The four dimensions of performance engineering
The terms “performance engineering” and “performance testing” are often used interchangeably, but performance testing is just one part of the discipline of performance engineering.
Performance engineering is a broad, holistic view of performance across the entire lifecycle of an application or program and consists of four parts:
- Architecture and modeling
- Performance diagnostics and profiling
- Performance testing
- Monitoring and capacity
1. Architecture and modeling
Architecture and modeling should begin before development. This stage includes nonfunctional requirement gathering and scenario development to answer fundamental questions about the project: How many users do we expect? How many transactions and how much traffic do we expect? What performance bottlenecks are there from other integrated systems?
Starting here enables the performance architect to understand the overall design and architecture of the project from the very beginning, so they can spot and surface issues right away, before they get to development. This also gives the developer a clear picture of how the program needs to perform, so they can make the right design choices at the beginning, saving them from going back and re-architecting later in the process. For example, if a developer knows that a million records a minute need to be processed, rather than a thousand records a minute, they will make different design choices.
This phase doesn’t need to capture everything perfectly but developing a good fundamental understanding of the project will make a big difference later.
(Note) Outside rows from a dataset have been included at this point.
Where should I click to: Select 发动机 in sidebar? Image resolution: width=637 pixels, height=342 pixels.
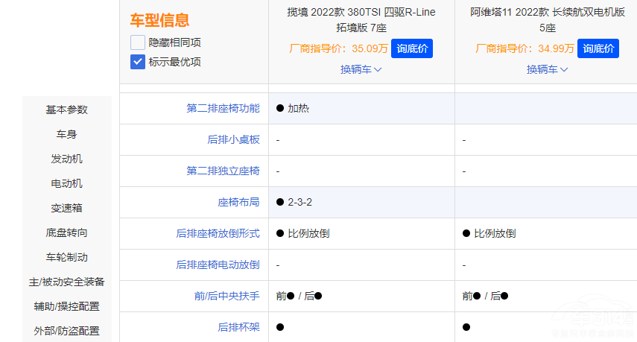[x=67, y=159]
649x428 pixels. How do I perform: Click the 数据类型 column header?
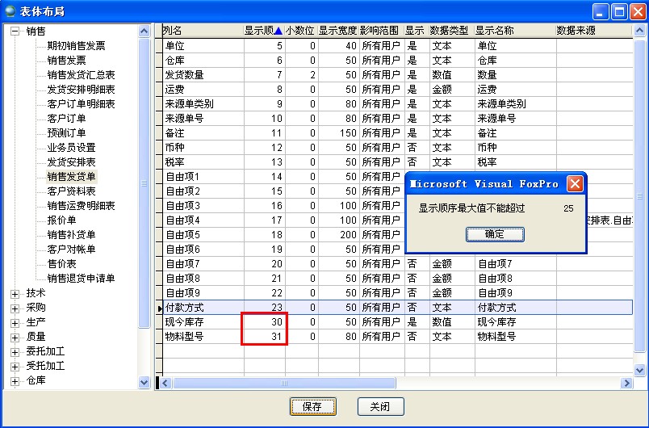tap(449, 31)
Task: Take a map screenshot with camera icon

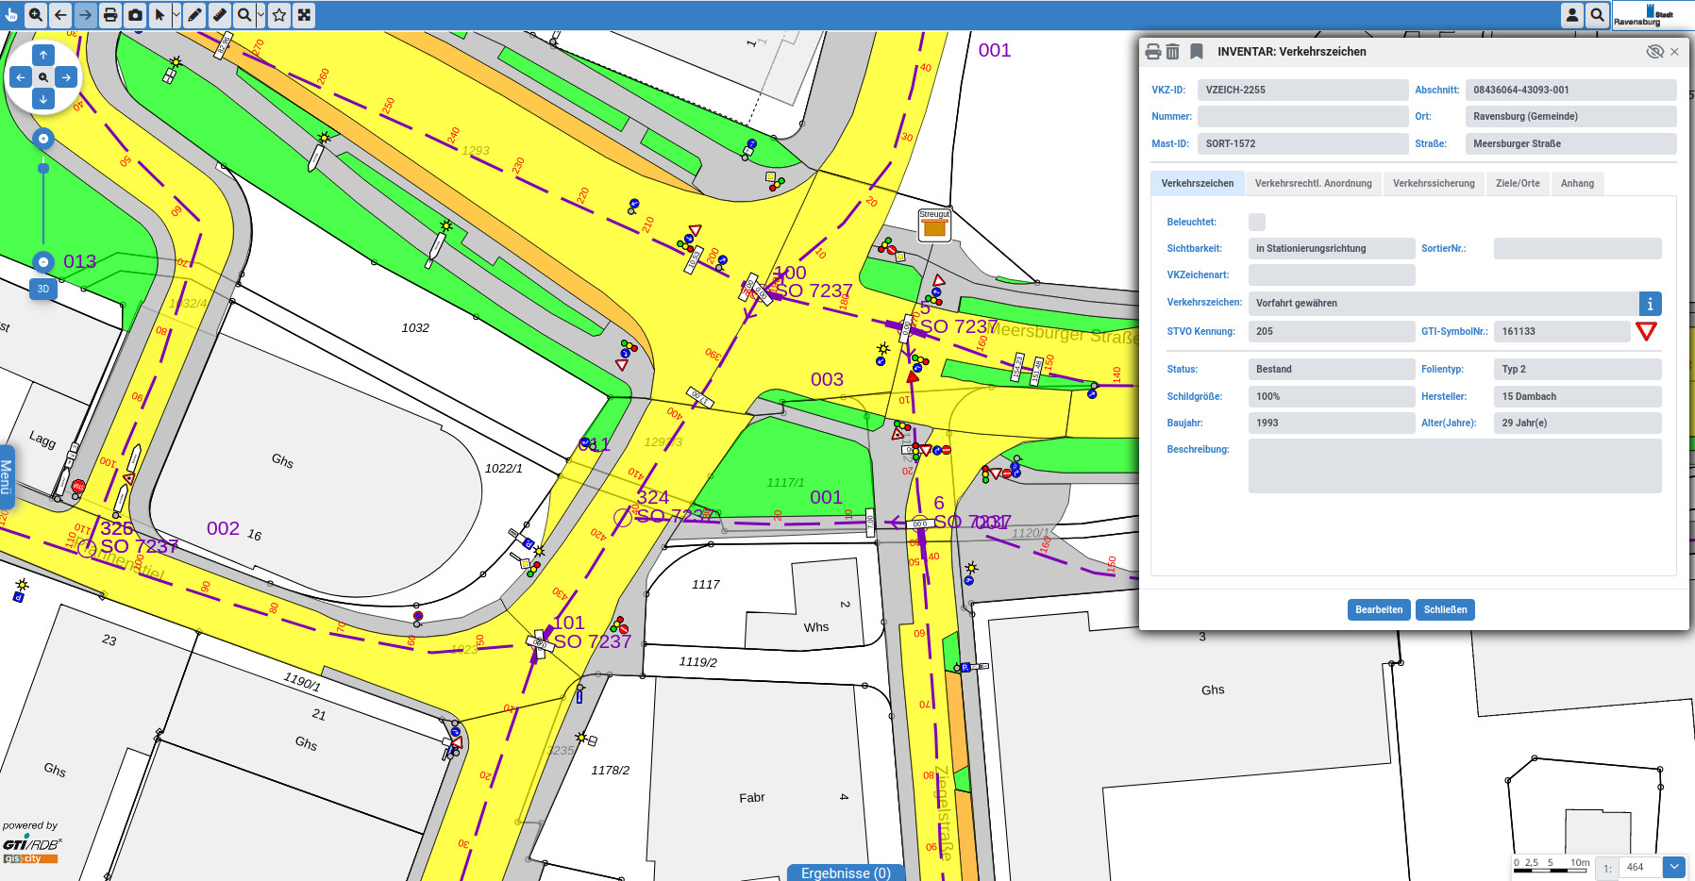Action: 136,15
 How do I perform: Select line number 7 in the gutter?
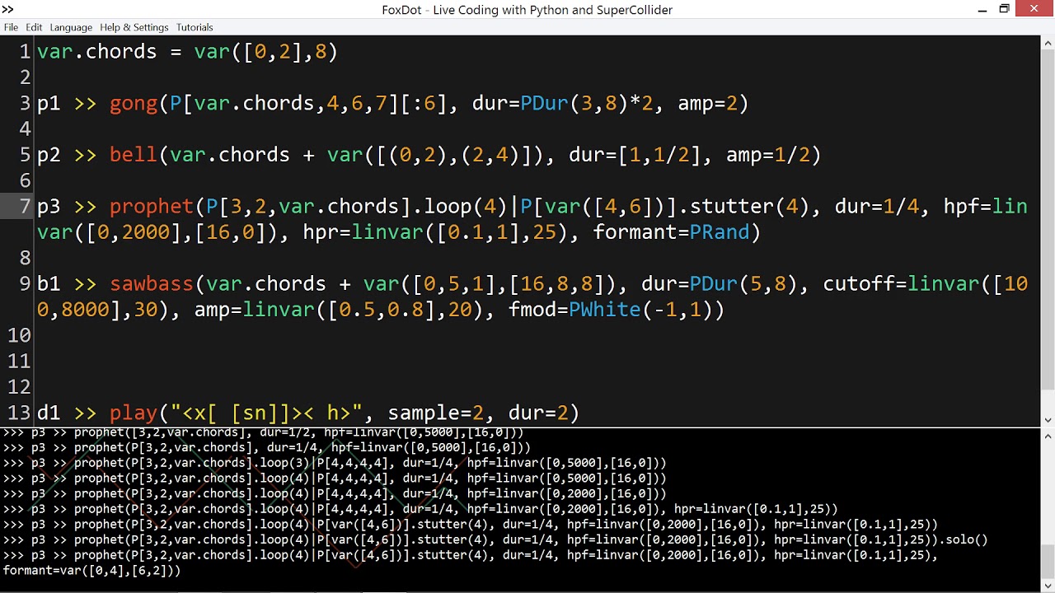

2. Performance diagnostics and profiling
Performance diagnostics and profiling are intended to identify performance weak points as early as possible in the development process and occur throughout development, including within agile sprints. Diagnostic tools allow you to dive deeply into performance at the code and function levels. For instance, they may record how long it takes for results to be returned every time someone clicks on a search button. Then, the tools can not only indicate when there is a problem but also pinpoint where the problem lies. Over time, diagnostic tools will help develop a baseline, which allows for anomaly detection. For instance, if your baseline for a search is normally 30 seconds, if it suddenly takes 60 seconds, that could indicate an issue that needs to be addressed.
When embedded into the development process, performance diagnostics are also the first opportunity to understand and diagnose performance issues for a single user, before you begin the performance testing stage for multiple users.
3. Performance testing
Performance testing looks at what happens when the program scales to multiple users. Sometimes referred to as load testing, it uses automated scripts to simulate users in increasing numbers and flag any issues. It also validates the capacity of the systems and scalability of the applications. At this point, if performance diagnostics have been completed thoroughly, many issues should have already been resolved, so problems will be solely because of load or capacity. This allows developers to more easily and quickly pinpoint and fix the source of the problem.